Ya que estaba uno convertido en cocuyo con la luz de la lógica, se lanzaba atrevidamente en los tenebrosos abismos de la metafísica. ¡Oh, la metafísica! ¡Qué ciencia tan positiva y tan útil! ¡Cómo siento que nuestros legisladores inficionados por el veneno de los principios modernos, hayan suprimido en las escuelas nacionales el estudio de la metafísica que por tantos años había sido la antorcha del género humano! ¡Qué discusiones aquéllas sobre los entes! ¡Qué argumentos en favor de la existencia de Dios, como que sin ellos era imposible decir una palabra razonable sobre el asunto! ¿Y la Psicología? Si después de aquellas lecciones sentía uno de veras el alma del cuerpo ... ¿y el tratado de los ángeles? ¿y el otro sobre el alma de las bestias? Todo era admirable. Medio año se empleaba en adquirir tan bellos conocimientos, y aún parecía poco; así lo decían los profesores, así lo repiten aún hoy los espíritus ilustrados que han emprendido la buena obra de querer volvernos a aquellos tiempos, y así lo creo yo también, que me hallo muy satisfecho de haber consagrado los mejores días de mi juventud a esas graves materias, de que saqué un indisputable provecho.

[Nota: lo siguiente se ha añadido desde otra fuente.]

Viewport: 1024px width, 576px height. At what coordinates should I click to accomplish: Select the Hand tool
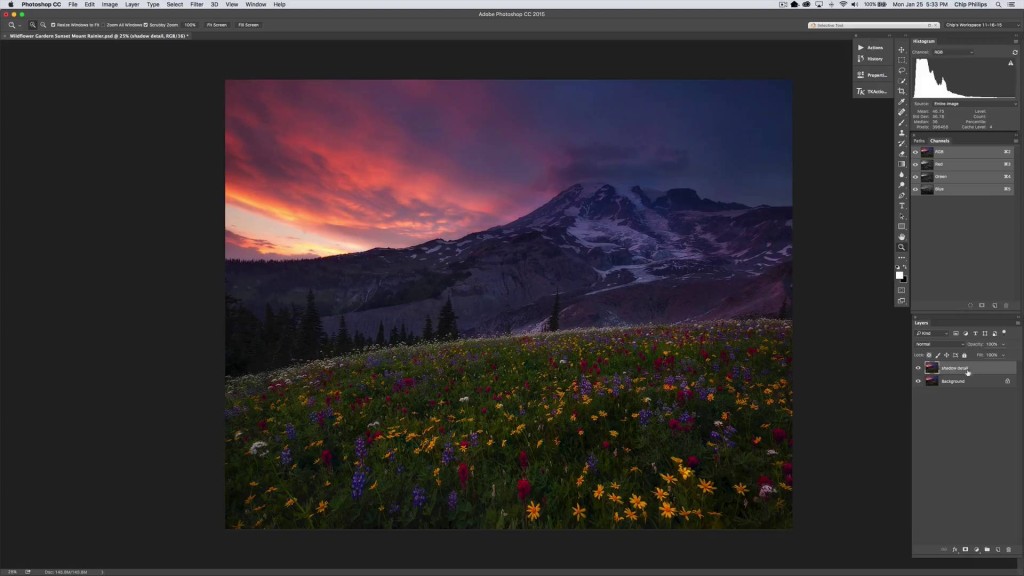901,237
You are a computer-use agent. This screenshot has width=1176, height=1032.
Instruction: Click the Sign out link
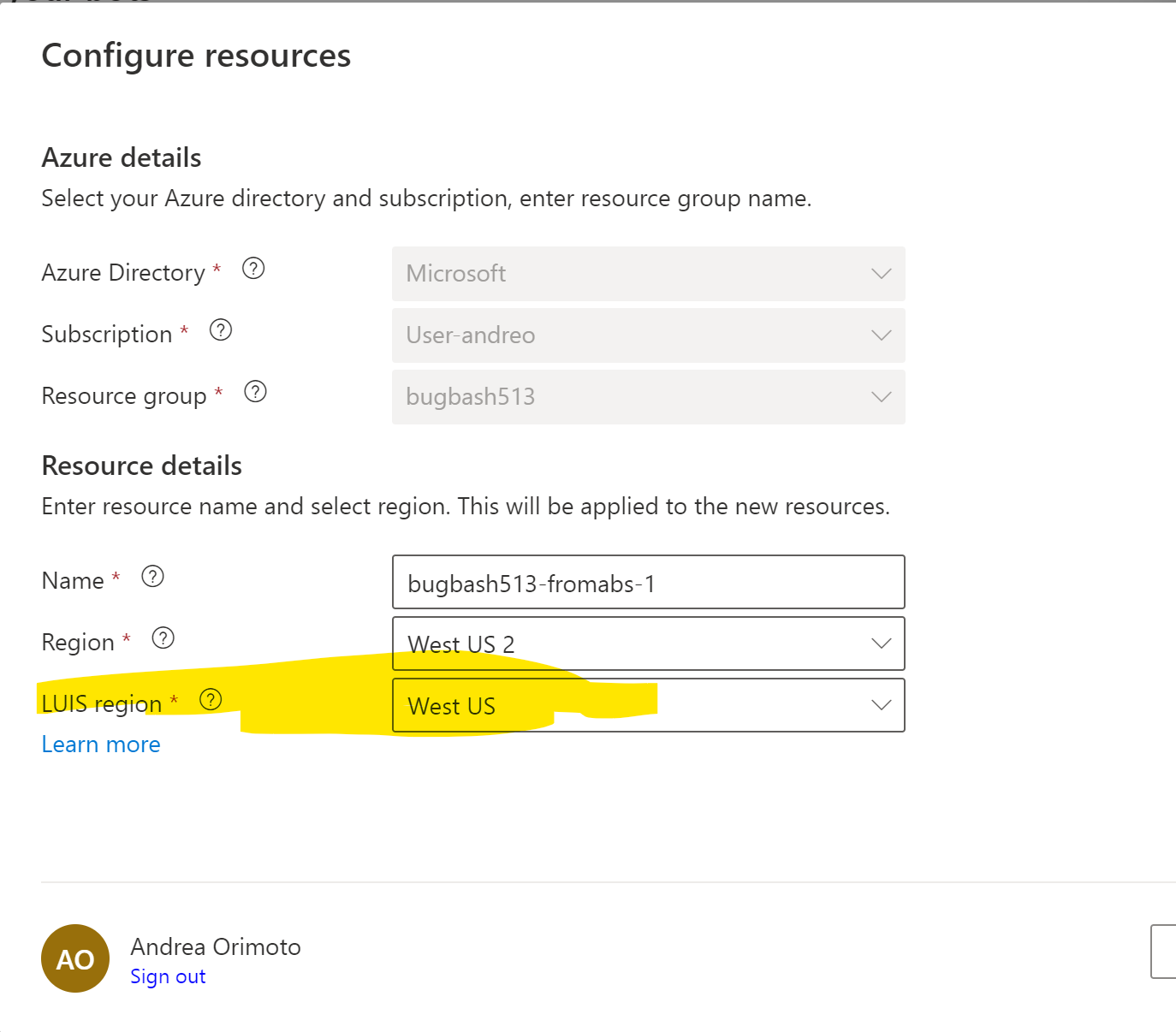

Por este orden seguían los demás estudios: la Moral, la Ideología, un poquillo de Matemáticas, como que era lo que menos se necesitaba para ser ilustrado en aquel tiempo, y aún hoy, según he oído decir recientemente a algunos diputados en el Congreso de la Unión. Así opinaba el excelente ayo de Jeannot, hijo. Después venían la Física en dosis homeopática y sin necesidad de tener un gabinete; la Geografía en diez lecciones, y no más. Tales eran los estudios preparatorios, de los cuales he querido hablar porque la historia que va a seguir tuvo su curso durante ellos; de modo que los recuerdos del colegio en esa época, están inevitablemente ligados con los recuerdos de una mujer y de una serie de sucesos íntimos inolvidables.

Pero aún no está concluida la descripción de la vida de colegio.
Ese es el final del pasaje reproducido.